荷重訓練
入院31日目
リハビリ24回目
11:00
理学療法士さんが病室まで迎えに来てくれる。初めての方だ。月に2回程、系列病院からヘルプで来ているとのこと。
シーネが外れてから1週間経った。いよいよ今日から、患側右足の荷重訓練が始まる。
私の右足は、脱臼骨折してから丸々4週間、床に足を下ろしておらず、体重はまったくかけていない。
すでに、右足の筋肉は落ち、左右の太ももの太さの違いは歴然だ。
そして、負荷をかけない環境にいると、筋肉だけではなく、骨も急速に弱っていくそうだ。
恐ろしいことに、私の右足はかなり弱っていることになる。
まずはいつものように、手技で右足首まわりの強張りを念入りにほぐしてもらう。
この強張りがしぶとく、私の足首の柔軟性を阻止しているのだ。強張りが憎い。
そして、いよいよ荷重訓練に挑む。
平行棒に移動する。平行棒の中に2つ並んで体重計が置いてある。
両手は平行棒をつかみ、まず、健側の左足を体重計に乗せ、自分の体重を確認する。
次に両足を、左右に配置した体重計の上に、それぞれ乗せる。
そこから、体重の1/3kgを右足にかけていくのである。例えば体重が60kgなら、20kgだけを患側にかけるわけだ。
患側の右足に荷重させる時、残りの体重は両手と左足で支える。
これがなかなか難しい。右足の体重計を見ながら、軽くその場で足踏みをするように、右足と左足を交互に体重を乗せていく。
体重の1/3kgって、体感的にほんのわずかであることに驚く。それを体に覚えさせる。
何度もその荷重の感覚を確認したら、今度は体重計の針を見ずに、ノールックで右足に荷重をしていく。
理学療法士さんには、右足の荷重状況を見てもらいながら、その都度「重すぎ」「軽すぎ」「ピッタリ」を教えてもらう。
これを繰り返していくと、身体がだんだん覚えていき、ノールックでも適正な荷重ができるようになっていった。
突然の余談だが、その時ふと記憶の引き出しが開いて、子供の頃に「目方でドン」と言うテレビ番組があった事を思い出した。確か日曜日に放映していて、よく見ていた番組だった。

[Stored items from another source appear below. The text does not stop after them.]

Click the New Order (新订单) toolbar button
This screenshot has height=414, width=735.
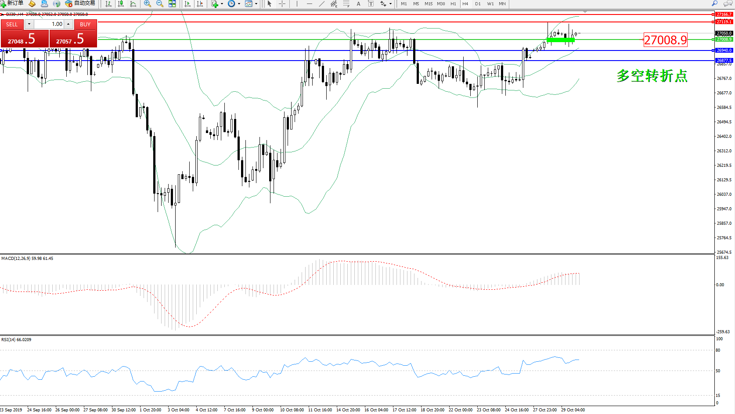[x=12, y=4]
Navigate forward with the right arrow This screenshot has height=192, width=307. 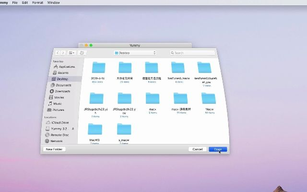click(63, 53)
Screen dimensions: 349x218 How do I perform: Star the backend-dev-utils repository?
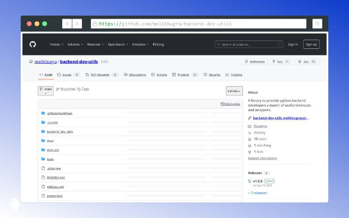coord(307,61)
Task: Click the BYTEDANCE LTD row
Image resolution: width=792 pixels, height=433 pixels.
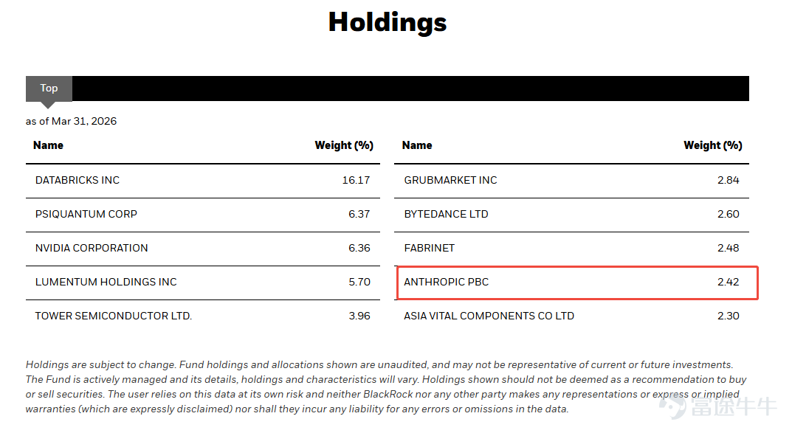Action: coord(571,214)
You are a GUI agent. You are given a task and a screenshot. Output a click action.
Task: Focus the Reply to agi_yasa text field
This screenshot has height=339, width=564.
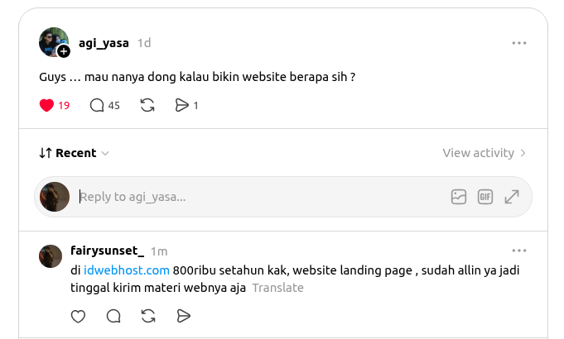(x=259, y=197)
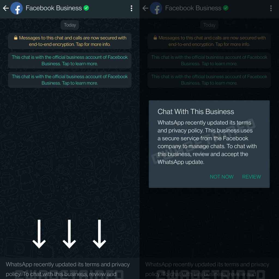Open three-dot overflow menu on right screen
The height and width of the screenshot is (279, 279).
click(x=271, y=8)
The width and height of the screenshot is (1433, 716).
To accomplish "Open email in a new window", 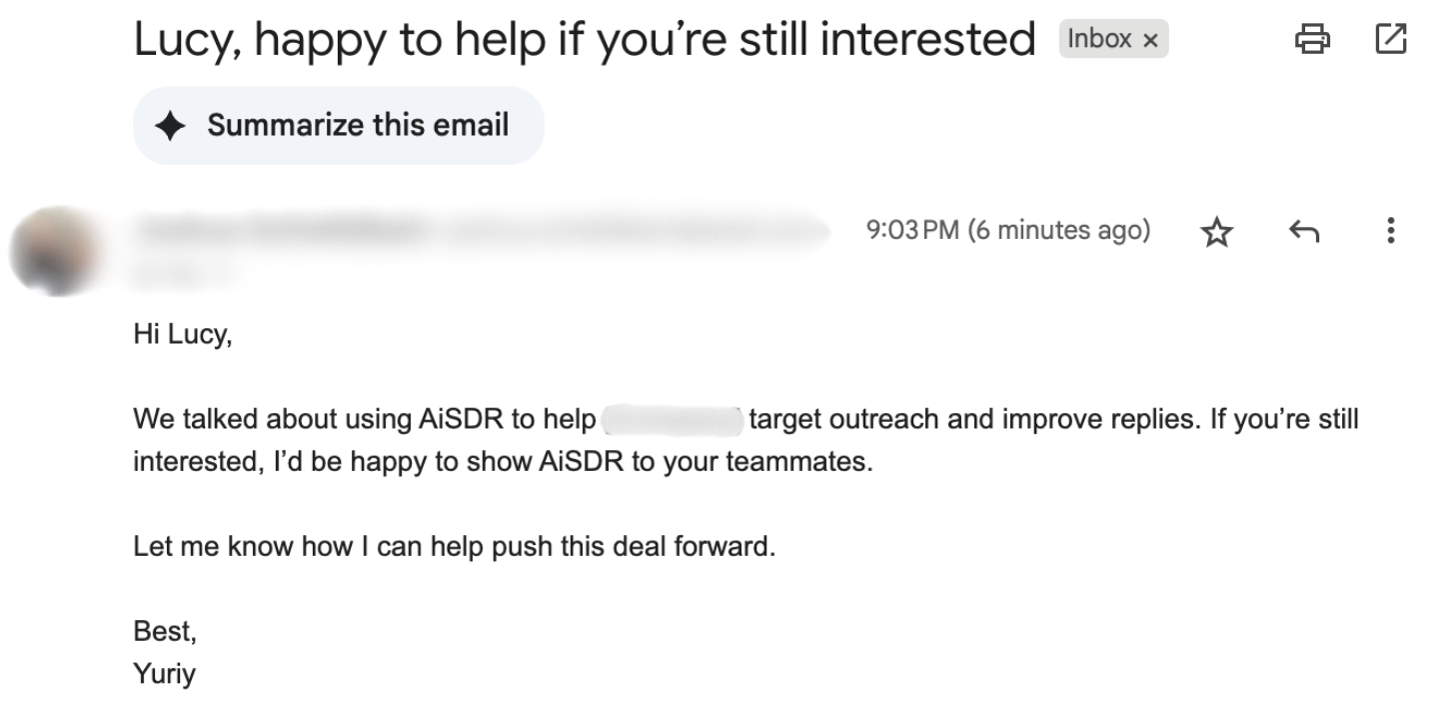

今度は平行棒を離れ、松葉杖の歩行での右足への荷重を行ってみる。
恐る恐る右足を出す。
着地すると、右足首の硬さで、突っかかりを感じて、左足が上手く前に出ない。
それでも何度か交互に足を踏み出す。
だんだん慣れてきて、松葉杖を握る腕の負担がかなり減って歩けていることに気づく。
次に、練習用の階段で動作の確認を行う。上り下り共に、わずかでも右足に荷重ができることで、格段に安定した階段昇降ができるようになった。
これは本当に嬉しいことだ。
リハビリ終わりで病室に戻るときも、ゆっくり牛歩で、そろりそろりと右足を地面に着いて歩いて帰る。
右足を着地できることで、足に負荷がかかり、弱った私の右足はまた強くなってくれるのだろうか。
1ヶ月で弱々になった足が復活するには、その何倍かの時間が掛かりそうだな。
でもよく、筋肉は裏切らないって聞くので、私の頑張り次第ってことだね。
またふと思い出した。
高齢の方のリハビリをしていた、理学療法士さんが言っていたこと。
「高齢の方のでも、トレーニングをすれば必ず筋力はあがります。」
その言葉を胸に私も頑張ります。